EXERCISE: If a line in the records below holds the word "hamburger", copy it.

Records from a dataset:
Segment Open

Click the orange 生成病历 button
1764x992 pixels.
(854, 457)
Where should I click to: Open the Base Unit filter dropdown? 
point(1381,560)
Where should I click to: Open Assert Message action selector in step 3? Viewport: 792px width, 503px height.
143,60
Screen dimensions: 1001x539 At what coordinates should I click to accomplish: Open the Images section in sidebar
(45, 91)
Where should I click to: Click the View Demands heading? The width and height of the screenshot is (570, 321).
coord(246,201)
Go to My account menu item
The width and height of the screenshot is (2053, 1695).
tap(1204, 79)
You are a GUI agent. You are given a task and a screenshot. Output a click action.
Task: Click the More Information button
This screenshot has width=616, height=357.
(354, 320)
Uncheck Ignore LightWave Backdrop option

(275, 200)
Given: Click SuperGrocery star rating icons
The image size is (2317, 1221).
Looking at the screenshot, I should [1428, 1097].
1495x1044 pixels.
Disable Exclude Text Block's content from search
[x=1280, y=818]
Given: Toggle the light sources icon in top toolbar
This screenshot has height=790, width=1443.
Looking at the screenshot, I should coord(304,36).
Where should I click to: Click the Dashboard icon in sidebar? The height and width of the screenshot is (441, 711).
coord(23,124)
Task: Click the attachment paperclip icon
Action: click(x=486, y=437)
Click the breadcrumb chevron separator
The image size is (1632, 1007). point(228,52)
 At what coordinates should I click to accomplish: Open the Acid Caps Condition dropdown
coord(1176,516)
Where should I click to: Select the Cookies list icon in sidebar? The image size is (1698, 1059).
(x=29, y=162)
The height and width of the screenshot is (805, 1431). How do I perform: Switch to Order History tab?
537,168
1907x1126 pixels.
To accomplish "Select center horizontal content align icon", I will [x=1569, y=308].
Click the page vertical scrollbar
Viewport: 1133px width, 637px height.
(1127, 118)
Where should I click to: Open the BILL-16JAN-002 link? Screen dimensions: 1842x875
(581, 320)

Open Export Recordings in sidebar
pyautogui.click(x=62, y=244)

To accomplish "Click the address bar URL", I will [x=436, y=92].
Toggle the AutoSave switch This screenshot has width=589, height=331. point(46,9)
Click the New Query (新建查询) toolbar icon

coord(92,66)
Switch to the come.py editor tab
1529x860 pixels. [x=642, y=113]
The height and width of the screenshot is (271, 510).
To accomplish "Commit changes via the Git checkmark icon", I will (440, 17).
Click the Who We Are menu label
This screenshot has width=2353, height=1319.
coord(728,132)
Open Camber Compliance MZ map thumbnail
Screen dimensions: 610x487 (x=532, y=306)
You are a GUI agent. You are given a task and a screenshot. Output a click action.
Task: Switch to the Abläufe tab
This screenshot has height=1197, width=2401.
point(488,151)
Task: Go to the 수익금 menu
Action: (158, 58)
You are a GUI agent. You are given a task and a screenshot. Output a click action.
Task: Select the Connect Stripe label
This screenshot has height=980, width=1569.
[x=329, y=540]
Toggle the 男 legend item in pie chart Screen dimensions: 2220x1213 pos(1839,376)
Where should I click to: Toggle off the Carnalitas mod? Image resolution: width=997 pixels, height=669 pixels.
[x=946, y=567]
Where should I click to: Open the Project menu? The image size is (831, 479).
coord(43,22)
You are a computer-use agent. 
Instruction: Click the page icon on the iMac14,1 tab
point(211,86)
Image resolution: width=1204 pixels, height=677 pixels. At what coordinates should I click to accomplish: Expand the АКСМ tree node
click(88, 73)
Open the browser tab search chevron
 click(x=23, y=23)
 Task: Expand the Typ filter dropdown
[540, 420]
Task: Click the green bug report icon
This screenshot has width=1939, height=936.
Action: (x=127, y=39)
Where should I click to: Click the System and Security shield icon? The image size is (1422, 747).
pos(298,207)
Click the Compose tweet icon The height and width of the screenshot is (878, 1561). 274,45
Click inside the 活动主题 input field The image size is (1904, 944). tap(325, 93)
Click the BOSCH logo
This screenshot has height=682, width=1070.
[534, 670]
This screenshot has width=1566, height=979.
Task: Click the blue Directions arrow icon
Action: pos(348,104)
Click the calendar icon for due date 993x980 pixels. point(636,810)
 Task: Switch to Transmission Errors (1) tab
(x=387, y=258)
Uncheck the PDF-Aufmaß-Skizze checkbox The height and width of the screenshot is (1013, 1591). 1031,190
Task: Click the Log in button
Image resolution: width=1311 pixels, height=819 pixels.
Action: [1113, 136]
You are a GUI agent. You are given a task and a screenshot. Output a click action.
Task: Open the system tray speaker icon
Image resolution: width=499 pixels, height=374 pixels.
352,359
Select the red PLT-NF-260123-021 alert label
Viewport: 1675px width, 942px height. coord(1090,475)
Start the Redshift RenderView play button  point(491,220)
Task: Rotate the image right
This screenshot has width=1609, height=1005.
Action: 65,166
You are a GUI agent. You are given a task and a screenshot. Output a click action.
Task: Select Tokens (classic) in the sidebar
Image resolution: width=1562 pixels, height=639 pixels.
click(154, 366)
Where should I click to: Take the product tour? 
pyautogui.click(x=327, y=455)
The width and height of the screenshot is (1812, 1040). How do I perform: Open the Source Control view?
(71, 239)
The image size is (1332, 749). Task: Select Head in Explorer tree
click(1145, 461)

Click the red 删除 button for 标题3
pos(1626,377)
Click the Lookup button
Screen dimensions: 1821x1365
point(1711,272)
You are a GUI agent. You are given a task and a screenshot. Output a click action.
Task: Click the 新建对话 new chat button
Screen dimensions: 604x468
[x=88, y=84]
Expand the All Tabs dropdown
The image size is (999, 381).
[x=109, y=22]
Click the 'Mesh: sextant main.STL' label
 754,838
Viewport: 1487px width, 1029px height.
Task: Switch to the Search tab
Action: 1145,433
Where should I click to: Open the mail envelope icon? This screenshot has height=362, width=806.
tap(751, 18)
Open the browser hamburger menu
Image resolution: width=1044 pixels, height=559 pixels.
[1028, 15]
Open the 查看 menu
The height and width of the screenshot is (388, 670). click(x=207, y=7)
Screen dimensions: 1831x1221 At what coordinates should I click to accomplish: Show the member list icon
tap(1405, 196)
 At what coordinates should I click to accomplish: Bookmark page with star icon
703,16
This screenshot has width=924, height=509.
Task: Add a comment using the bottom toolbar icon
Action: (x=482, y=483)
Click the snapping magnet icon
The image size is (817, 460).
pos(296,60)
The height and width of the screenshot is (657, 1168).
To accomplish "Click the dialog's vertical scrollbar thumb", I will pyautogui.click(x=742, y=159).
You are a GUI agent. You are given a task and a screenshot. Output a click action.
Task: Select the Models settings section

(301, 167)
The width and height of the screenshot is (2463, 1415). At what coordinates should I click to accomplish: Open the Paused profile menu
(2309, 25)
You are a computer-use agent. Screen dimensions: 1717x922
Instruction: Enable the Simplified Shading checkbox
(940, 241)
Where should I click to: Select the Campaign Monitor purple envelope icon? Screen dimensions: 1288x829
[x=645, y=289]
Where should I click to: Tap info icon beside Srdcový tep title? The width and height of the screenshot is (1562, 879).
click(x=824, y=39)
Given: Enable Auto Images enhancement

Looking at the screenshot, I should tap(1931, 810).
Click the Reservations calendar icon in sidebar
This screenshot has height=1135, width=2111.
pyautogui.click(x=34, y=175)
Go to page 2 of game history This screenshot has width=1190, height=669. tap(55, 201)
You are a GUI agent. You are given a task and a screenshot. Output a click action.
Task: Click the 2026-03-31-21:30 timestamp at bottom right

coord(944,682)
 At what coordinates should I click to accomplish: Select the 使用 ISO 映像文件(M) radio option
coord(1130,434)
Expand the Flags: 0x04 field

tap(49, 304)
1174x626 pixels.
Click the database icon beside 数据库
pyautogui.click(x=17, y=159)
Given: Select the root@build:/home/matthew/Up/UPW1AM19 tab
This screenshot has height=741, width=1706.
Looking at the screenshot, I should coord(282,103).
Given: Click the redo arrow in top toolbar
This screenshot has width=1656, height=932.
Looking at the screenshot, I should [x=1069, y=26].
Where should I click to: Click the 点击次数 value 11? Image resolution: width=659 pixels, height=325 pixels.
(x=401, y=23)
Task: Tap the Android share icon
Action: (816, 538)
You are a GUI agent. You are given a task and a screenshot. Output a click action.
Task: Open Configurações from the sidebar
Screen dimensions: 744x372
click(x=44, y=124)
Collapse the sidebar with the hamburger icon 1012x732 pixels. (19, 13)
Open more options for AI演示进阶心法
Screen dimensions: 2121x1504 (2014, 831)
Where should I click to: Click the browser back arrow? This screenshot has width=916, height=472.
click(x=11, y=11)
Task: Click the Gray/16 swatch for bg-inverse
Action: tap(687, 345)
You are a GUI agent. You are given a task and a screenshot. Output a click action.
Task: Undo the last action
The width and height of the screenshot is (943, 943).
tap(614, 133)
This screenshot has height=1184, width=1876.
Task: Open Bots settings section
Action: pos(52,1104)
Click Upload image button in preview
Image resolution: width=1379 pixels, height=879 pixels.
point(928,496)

Segment Closed

TASK SOLUTION:
Open the browser hamburger menu
Collapse the sidebar with the hamburger icon 1012x732 pixels. (19, 13)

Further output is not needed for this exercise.